- Things to do
**1.** According to the biotech article, what share of total drug spending do biotech drugs account for today?
**2.** Please pick up the biotech article after its last sentence and carry it forward.

- Passage
PBM chief says soaring biotech sector will inspire M&A blitz

Medco CEO David Snow keeps close tabs on the blockbuster drugs which are about to face generic competition. And the PBM chief has also done the math on biotech drugs, which will steadily swell from today's 17 percent of total drug spending to 50 percent in 2020--just nine years. Put those two trends together and you have a potent fuel firing up an interest in biotech M&A that will leave every big player--from Human Genome Sciences to Amgen--and a host of small ones in line for a potential Big Pharma buyout offer.

"Large brand manufacturers are going to be acquisitive when it comes to biotech companies. You're going to find all the big manufacturers are going to have deep capability in biotech," Snow said at the Reuters Health Summit. "Literally it's possible for any biotech manufacturer that's a pure play today" to be a takeover target at the moment. You have to become awfully large to be unaffordable--there's lots of cash, lots of capital out there for acquisitions.

Stored items:

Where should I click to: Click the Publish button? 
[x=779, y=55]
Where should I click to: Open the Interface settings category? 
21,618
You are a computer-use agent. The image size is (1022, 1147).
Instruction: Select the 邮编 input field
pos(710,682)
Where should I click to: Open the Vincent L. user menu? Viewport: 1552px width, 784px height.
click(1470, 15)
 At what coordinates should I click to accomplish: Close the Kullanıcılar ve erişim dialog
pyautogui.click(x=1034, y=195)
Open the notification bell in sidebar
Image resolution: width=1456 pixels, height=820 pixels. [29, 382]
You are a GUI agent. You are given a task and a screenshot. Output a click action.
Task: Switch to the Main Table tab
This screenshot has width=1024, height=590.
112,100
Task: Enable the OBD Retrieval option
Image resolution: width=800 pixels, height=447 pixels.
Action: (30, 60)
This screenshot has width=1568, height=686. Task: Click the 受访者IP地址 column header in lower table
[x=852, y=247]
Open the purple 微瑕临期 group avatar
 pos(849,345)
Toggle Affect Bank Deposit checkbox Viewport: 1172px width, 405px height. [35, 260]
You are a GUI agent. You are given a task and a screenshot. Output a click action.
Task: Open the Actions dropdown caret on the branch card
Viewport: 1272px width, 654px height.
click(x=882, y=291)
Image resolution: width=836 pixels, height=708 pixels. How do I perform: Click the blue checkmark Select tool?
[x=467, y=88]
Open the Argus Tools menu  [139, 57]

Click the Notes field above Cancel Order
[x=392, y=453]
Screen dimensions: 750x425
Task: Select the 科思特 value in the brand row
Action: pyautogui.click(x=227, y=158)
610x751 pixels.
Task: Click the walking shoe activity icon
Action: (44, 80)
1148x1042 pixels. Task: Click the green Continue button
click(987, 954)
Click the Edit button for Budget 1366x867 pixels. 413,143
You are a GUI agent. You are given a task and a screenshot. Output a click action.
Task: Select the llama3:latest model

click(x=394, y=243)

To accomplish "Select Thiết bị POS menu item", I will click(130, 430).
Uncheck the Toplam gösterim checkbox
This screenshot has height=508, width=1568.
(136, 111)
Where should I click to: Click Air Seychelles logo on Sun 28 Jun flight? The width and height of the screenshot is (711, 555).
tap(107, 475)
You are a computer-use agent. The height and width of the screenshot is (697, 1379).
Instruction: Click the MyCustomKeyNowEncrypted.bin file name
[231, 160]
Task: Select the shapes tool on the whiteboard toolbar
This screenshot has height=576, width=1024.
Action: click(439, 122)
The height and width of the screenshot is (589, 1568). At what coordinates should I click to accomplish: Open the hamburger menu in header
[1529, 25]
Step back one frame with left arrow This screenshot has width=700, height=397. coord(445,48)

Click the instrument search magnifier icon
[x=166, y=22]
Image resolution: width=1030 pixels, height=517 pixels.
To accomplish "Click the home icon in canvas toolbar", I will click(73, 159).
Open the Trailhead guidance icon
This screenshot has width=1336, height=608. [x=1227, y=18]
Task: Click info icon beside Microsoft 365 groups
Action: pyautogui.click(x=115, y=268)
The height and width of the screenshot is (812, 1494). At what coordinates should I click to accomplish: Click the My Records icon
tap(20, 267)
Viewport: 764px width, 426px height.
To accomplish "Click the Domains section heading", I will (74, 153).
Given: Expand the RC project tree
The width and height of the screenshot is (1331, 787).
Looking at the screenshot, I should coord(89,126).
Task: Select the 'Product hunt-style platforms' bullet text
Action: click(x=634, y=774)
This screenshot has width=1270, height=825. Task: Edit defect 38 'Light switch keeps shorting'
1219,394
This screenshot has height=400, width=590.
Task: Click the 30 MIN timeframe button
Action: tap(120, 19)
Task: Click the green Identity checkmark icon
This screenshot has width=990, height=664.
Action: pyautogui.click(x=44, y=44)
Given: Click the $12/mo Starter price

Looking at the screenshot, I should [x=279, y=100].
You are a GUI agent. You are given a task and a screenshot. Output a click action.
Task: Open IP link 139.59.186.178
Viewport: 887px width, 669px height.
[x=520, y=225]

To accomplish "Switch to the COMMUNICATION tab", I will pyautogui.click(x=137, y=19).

- Responses by item number
**1.** 17 percent

**2.**
Back in January at the JP Morgan confab a number of deal-makers in the business confidently predicted that we would see a significant wave of buyout deals in the first half of the year, with the possibility that the spike in M&A activity would spill into the second half as well. That wasn't wishful thinking. Aside from the Genzyme buyout the biotech industry has seen a large number of takeovers, driven at least in part by the absence of a viable IPO option and pharma's interest in snagging important new products for its pipeline while they are still sitting on a large pile of blockbuster revenue.